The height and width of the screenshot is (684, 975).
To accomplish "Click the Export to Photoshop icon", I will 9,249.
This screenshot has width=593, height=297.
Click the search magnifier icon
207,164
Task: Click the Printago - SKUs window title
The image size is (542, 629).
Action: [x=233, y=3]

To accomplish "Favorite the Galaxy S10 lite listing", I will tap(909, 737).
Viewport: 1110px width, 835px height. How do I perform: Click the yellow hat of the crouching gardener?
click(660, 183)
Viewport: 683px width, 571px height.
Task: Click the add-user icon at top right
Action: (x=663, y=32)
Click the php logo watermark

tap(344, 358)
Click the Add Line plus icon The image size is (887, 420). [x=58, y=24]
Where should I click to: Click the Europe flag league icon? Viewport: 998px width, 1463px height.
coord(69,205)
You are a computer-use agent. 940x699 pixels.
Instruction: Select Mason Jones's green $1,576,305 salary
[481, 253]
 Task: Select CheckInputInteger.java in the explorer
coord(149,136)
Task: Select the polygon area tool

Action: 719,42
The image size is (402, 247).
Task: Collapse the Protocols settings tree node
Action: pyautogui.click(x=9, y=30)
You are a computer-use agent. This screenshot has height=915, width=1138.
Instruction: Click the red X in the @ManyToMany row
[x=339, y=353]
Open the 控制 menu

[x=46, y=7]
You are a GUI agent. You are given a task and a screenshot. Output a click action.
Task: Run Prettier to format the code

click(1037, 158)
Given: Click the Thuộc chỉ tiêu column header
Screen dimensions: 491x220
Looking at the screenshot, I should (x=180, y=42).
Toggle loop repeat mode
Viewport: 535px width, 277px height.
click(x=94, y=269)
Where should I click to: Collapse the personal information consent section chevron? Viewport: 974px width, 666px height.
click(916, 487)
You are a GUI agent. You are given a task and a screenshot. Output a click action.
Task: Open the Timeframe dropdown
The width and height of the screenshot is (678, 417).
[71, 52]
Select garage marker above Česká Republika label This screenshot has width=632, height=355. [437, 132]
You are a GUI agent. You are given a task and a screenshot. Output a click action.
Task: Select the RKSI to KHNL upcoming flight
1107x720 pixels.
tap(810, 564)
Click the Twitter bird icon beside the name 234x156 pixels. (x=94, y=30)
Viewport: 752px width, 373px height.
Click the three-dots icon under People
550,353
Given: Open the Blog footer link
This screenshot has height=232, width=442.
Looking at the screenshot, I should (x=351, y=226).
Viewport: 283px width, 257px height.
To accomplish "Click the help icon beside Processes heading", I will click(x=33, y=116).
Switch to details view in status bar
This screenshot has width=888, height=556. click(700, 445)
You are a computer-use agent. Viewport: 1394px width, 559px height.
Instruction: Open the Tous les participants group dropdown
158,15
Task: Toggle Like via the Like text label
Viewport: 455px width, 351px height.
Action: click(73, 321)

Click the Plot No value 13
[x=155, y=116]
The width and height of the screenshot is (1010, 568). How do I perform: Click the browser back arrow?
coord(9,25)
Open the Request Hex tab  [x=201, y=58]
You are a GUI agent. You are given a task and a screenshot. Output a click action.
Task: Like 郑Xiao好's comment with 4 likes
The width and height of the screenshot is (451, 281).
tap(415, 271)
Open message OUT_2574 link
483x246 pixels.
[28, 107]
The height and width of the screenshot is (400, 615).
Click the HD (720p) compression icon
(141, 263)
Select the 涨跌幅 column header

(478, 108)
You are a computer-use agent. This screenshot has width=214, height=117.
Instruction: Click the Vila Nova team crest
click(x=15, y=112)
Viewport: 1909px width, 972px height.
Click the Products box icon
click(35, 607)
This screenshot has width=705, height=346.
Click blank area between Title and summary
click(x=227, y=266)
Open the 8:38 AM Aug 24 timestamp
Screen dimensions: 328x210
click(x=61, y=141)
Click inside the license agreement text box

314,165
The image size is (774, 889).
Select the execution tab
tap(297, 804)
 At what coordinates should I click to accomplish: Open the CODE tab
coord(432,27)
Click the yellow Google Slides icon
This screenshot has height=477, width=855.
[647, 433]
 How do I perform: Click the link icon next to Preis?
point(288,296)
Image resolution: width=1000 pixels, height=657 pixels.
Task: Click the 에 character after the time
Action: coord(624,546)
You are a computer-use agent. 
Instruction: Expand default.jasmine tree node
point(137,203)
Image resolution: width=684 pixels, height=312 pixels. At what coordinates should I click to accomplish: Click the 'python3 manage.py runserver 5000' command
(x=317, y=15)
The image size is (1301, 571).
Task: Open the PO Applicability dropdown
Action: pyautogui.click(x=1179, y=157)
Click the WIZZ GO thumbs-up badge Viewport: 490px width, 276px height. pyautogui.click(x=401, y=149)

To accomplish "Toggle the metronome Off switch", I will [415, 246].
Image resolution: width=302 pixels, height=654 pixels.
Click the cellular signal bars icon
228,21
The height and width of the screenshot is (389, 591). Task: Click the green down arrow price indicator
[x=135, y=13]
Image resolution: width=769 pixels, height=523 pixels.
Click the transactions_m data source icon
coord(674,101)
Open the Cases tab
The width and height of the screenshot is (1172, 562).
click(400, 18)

━━━━━━━━━━━━━━━━━━━━

Reproduce all of the records above word for word, leaving every line unchanged.

The height and width of the screenshot is (684, 975).
To accomplish "Click the Export to Photoshop icon", I will 9,249.
This screenshot has width=593, height=297.
Click the search magnifier icon
207,164
Task: Click the Printago - SKUs window title
The image size is (542, 629).
Action: [x=233, y=3]

To accomplish "Favorite the Galaxy S10 lite listing", I will tap(909, 737).
Viewport: 1110px width, 835px height. How do I perform: Click the yellow hat of the crouching gardener?
click(660, 183)
Viewport: 683px width, 571px height.
Task: Click the add-user icon at top right
Action: (x=663, y=32)
Click the php logo watermark

tap(344, 358)
Click the Add Line plus icon The image size is (887, 420). [x=58, y=24]
Where should I click to: Click the Europe flag league icon? Viewport: 998px width, 1463px height.
coord(69,205)
You are a computer-use agent. 940x699 pixels.
Instruction: Select Mason Jones's green $1,576,305 salary
[481, 253]
 Task: Select CheckInputInteger.java in the explorer
coord(149,136)
Task: Select the polygon area tool

Action: 719,42
The image size is (402, 247).
Task: Collapse the Protocols settings tree node
Action: pyautogui.click(x=9, y=30)
You are a computer-use agent. This screenshot has height=915, width=1138.
Instruction: Click the red X in the @ManyToMany row
[x=339, y=353]
Open the 控制 menu

[x=46, y=7]
You are a GUI agent. You are given a task and a screenshot. Output a click action.
Task: Run Prettier to format the code

click(1037, 158)
Given: Click the Thuộc chỉ tiêu column header
Screen dimensions: 491x220
Looking at the screenshot, I should (x=180, y=42).
Toggle loop repeat mode
Viewport: 535px width, 277px height.
click(x=94, y=269)
Where should I click to: Collapse the personal information consent section chevron? Viewport: 974px width, 666px height.
click(916, 487)
You are a GUI agent. You are given a task and a screenshot. Output a click action.
Task: Open the Timeframe dropdown
The width and height of the screenshot is (678, 417).
[71, 52]
Select garage marker above Česká Republika label This screenshot has width=632, height=355. [437, 132]
You are a GUI agent. You are given a task and a screenshot. Output a click action.
Task: Select the RKSI to KHNL upcoming flight
1107x720 pixels.
tap(810, 564)
Click the Twitter bird icon beside the name 234x156 pixels. (x=94, y=30)
Viewport: 752px width, 373px height.
Click the three-dots icon under People
550,353
Given: Open the Blog footer link
This screenshot has height=232, width=442.
Looking at the screenshot, I should (x=351, y=226).
Viewport: 283px width, 257px height.
To accomplish "Click the help icon beside Processes heading", I will click(x=33, y=116).
Switch to details view in status bar
This screenshot has width=888, height=556. click(700, 445)
You are a computer-use agent. Viewport: 1394px width, 559px height.
Instruction: Open the Tous les participants group dropdown
158,15
Task: Toggle Like via the Like text label
Viewport: 455px width, 351px height.
Action: click(73, 321)

Click the Plot No value 13
[x=155, y=116]
The width and height of the screenshot is (1010, 568). How do I perform: Click the browser back arrow?
coord(9,25)
Open the Request Hex tab  [x=201, y=58]
You are a GUI agent. You are given a task and a screenshot. Output a click action.
Task: Like 郑Xiao好's comment with 4 likes
The width and height of the screenshot is (451, 281).
tap(415, 271)
Open message OUT_2574 link
483x246 pixels.
[28, 107]
The height and width of the screenshot is (400, 615).
Click the HD (720p) compression icon
(141, 263)
Select the 涨跌幅 column header

(478, 108)
You are a computer-use agent. This screenshot has width=214, height=117.
Instruction: Click the Vila Nova team crest
click(x=15, y=112)
Viewport: 1909px width, 972px height.
Click the Products box icon
click(35, 607)
This screenshot has width=705, height=346.
Click blank area between Title and summary
click(x=227, y=266)
Open the 8:38 AM Aug 24 timestamp
Screen dimensions: 328x210
click(x=61, y=141)
Click inside the license agreement text box

314,165
The image size is (774, 889).
Select the execution tab
tap(297, 804)
 At what coordinates should I click to accomplish: Open the CODE tab
coord(432,27)
Click the yellow Google Slides icon
This screenshot has height=477, width=855.
[647, 433]
 How do I perform: Click the link icon next to Preis?
point(288,296)
Image resolution: width=1000 pixels, height=657 pixels.
Task: Click the 에 character after the time
Action: coord(624,546)
You are a computer-use agent. 
Instruction: Expand default.jasmine tree node
point(137,203)
Image resolution: width=684 pixels, height=312 pixels. At what coordinates should I click to accomplish: Click the 'python3 manage.py runserver 5000' command
(x=317, y=15)
The image size is (1301, 571).
Task: Open the PO Applicability dropdown
Action: pyautogui.click(x=1179, y=157)
Click the WIZZ GO thumbs-up badge Viewport: 490px width, 276px height. pyautogui.click(x=401, y=149)

To accomplish "Toggle the metronome Off switch", I will [415, 246].
Image resolution: width=302 pixels, height=654 pixels.
Click the cellular signal bars icon
228,21
The height and width of the screenshot is (389, 591). Task: Click the green down arrow price indicator
[x=135, y=13]
Image resolution: width=769 pixels, height=523 pixels.
Click the transactions_m data source icon
coord(674,101)
Open the Cases tab
The width and height of the screenshot is (1172, 562).
click(400, 18)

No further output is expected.